Hyperemesis gravidarum (HG)
Between fifty to ninety percent of pregnant individuals experience nausea and vomiting during their first trimester. These symptoms, collectively referred to as nausea and vomiting of pregnancy (NVP). They manifest between the 4th and 6th week of gestational age, reaching a peak around weeks 8 to 12. However, in approximately 0.5 to 3 pregnancies, a more severe form of NVP occurs, which is known as hyperemesis gravidarum (HG).1
Hyperemesis gravidarum (HG) refers to intractable vomiting during pregnancy leading to weight loss and volume depletion, resulting in ketonuria (high levels of ketone bodies in urine) and/or ketonemia (unusually high amount of ketone bodies in the blood).2 The condition further is subdivided into mild and severe. The severe form is associated with metabolic disturbances such as carbohydrate depletion, dehydration, or electrolyte imbalance. It can be debilitating, significantly impacting a pregnant individual's quality of life and their family's well-being.
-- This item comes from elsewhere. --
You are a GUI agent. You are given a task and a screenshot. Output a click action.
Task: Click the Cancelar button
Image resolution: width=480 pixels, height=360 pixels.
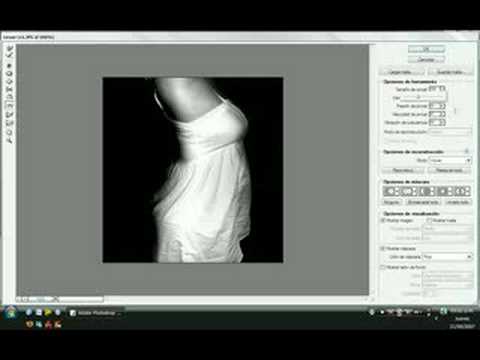[426, 59]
It is the most common indication for hospitalisation in the first half of pregnancy. After preterm labour, HG ranks as the second most common reason for hospitalisation during pregnancy.3
Aetiology of hyperemesis gravidarum (HG)
The exact cause of hyperemesis gravidarum remains unclear and is likely influenced by multiple factors. Risk factors of hyperemesis gravidarum (HG) include pregnancy at a young age, carrying a foetus assigned female at birth, multiple pregnancy, molar pregnancy, underlying medical conditions such as thyroid and parathyroid dysfunction, hypercholesterolemia, type 1 diabetes, or a previous history of HG.3,5
Human chorionic gonadotropin (hCG) levels peaking in the first trimester, have been associated with HG symptoms. Elevated estradiol (form of oestrogen) levels early in pregnancy coincide with nausea and vomiting. Hormonal changes in pregnancy relax the lower esophageal sphincter, potentially increasing symptoms of gastrointestinal reflux disease (GERD) like nausea.
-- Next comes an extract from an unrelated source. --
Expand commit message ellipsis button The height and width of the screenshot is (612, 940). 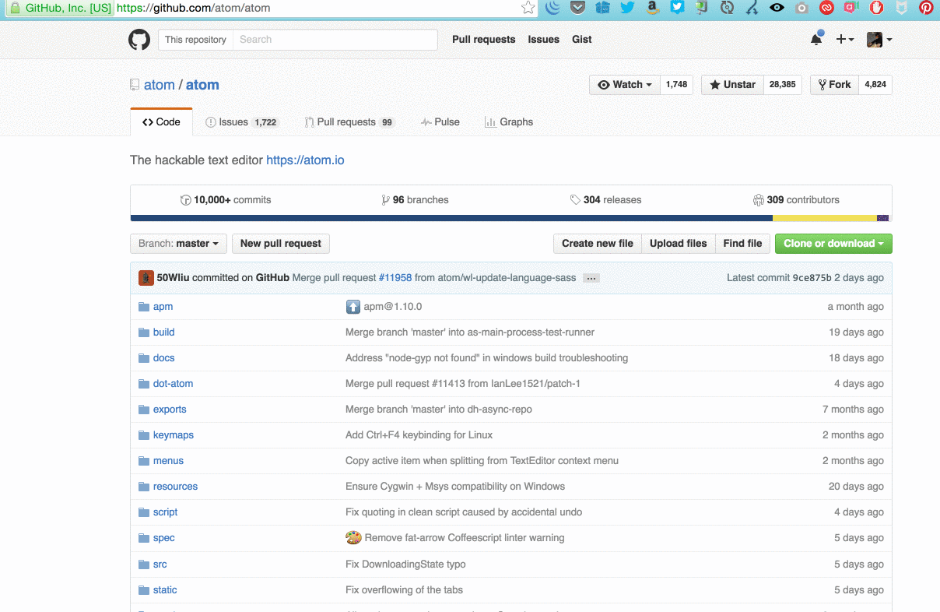591,278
Family history indicates increased risk of HG, with potential genetic links identified in genes GDF15 and IGFBP7. While these factors provide some understanding of the possible mechanisms behind HG, further research is needed to know its intricate causes fully.2
Symptoms of hyperemesis gravidarum (HG)
Hyperemesis gravidarum (HG) usually occurs during the first trimester, around six weeks of pregnancy. But symptoms can last weeks, months or up until delivery. The most common symptoms of HG are as follows:4
- Severe nausea
- Persistent and severe vomiting (more than three times per day)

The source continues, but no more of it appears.